* [The problem] Copy out the listing below, swapping every "Given" for "Goal" and leaving everything else as it is.

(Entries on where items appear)
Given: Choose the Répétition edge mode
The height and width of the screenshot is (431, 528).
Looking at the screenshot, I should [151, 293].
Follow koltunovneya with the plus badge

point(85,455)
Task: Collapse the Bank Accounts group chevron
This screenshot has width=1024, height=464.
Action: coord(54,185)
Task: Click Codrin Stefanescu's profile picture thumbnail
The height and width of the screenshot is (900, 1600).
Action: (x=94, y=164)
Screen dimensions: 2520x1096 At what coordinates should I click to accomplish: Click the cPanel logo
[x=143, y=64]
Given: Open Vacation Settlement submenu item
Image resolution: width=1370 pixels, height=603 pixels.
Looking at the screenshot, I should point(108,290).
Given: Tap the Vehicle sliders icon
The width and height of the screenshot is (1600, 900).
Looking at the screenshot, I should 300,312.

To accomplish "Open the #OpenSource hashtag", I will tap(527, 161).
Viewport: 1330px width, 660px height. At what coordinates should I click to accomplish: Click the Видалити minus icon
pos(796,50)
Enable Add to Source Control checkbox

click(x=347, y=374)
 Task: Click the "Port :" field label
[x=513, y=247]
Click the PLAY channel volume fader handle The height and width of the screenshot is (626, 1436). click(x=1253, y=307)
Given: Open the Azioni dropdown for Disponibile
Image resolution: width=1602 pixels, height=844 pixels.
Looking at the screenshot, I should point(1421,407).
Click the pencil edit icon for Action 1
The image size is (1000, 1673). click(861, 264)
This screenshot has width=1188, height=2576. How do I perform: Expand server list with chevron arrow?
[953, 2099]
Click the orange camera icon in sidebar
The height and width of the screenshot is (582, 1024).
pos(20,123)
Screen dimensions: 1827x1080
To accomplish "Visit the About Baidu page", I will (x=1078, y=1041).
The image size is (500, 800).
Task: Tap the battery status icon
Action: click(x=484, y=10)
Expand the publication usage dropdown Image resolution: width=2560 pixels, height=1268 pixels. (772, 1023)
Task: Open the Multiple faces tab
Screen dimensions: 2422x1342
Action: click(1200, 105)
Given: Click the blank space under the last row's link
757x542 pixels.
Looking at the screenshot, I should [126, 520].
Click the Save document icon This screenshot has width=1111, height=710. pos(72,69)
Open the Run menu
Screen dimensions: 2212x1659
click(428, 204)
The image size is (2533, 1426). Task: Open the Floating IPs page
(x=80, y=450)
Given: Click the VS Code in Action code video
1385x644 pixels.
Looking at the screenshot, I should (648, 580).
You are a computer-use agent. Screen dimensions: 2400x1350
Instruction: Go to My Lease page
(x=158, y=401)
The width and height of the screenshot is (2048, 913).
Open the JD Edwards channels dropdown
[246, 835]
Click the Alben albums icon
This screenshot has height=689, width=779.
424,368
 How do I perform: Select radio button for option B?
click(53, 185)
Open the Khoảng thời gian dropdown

* [The answer]
Goal: Choose the Répétition edge mode
The height and width of the screenshot is (431, 528).
Looking at the screenshot, I should [151, 293].
Follow koltunovneya with the plus badge

point(85,455)
Task: Collapse the Bank Accounts group chevron
This screenshot has width=1024, height=464.
Action: coord(54,185)
Task: Click Codrin Stefanescu's profile picture thumbnail
The height and width of the screenshot is (900, 1600).
Action: (x=94, y=164)
Screen dimensions: 2520x1096 At what coordinates should I click to accomplish: Click the cPanel logo
[x=143, y=64]
Goal: Open Vacation Settlement submenu item
Image resolution: width=1370 pixels, height=603 pixels.
Looking at the screenshot, I should point(108,290).
Goal: Tap the Vehicle sliders icon
The width and height of the screenshot is (1600, 900).
Looking at the screenshot, I should 300,312.

To accomplish "Open the #OpenSource hashtag", I will tap(527, 161).
Viewport: 1330px width, 660px height. At what coordinates should I click to accomplish: Click the Видалити minus icon
pos(796,50)
Enable Add to Source Control checkbox

click(x=347, y=374)
 Task: Click the "Port :" field label
[x=513, y=247]
Click the PLAY channel volume fader handle The height and width of the screenshot is (626, 1436). click(x=1253, y=307)
Goal: Open the Azioni dropdown for Disponibile
Image resolution: width=1602 pixels, height=844 pixels.
Looking at the screenshot, I should point(1421,407).
Click the pencil edit icon for Action 1
The image size is (1000, 1673). click(861, 264)
This screenshot has width=1188, height=2576. How do I perform: Expand server list with chevron arrow?
[953, 2099]
Click the orange camera icon in sidebar
The height and width of the screenshot is (582, 1024).
pos(20,123)
Screen dimensions: 1827x1080
To accomplish "Visit the About Baidu page", I will (x=1078, y=1041).
The image size is (500, 800).
Task: Tap the battery status icon
Action: click(x=484, y=10)
Expand the publication usage dropdown Image resolution: width=2560 pixels, height=1268 pixels. (772, 1023)
Task: Open the Multiple faces tab
Screen dimensions: 2422x1342
Action: click(1200, 105)
Goal: Click the blank space under the last row's link
757x542 pixels.
Looking at the screenshot, I should [126, 520].
Click the Save document icon This screenshot has width=1111, height=710. pos(72,69)
Open the Run menu
Screen dimensions: 2212x1659
click(428, 204)
The image size is (2533, 1426). Task: Open the Floating IPs page
(x=80, y=450)
Goal: Click the VS Code in Action code video
1385x644 pixels.
Looking at the screenshot, I should (648, 580).
You are a computer-use agent. Screen dimensions: 2400x1350
Instruction: Go to My Lease page
(x=158, y=401)
The width and height of the screenshot is (2048, 913).
Open the JD Edwards channels dropdown
[246, 835]
Click the Alben albums icon
This screenshot has height=689, width=779.
424,368
 How do I perform: Select radio button for option B?
click(53, 185)
Open the Khoảng thời gian dropdown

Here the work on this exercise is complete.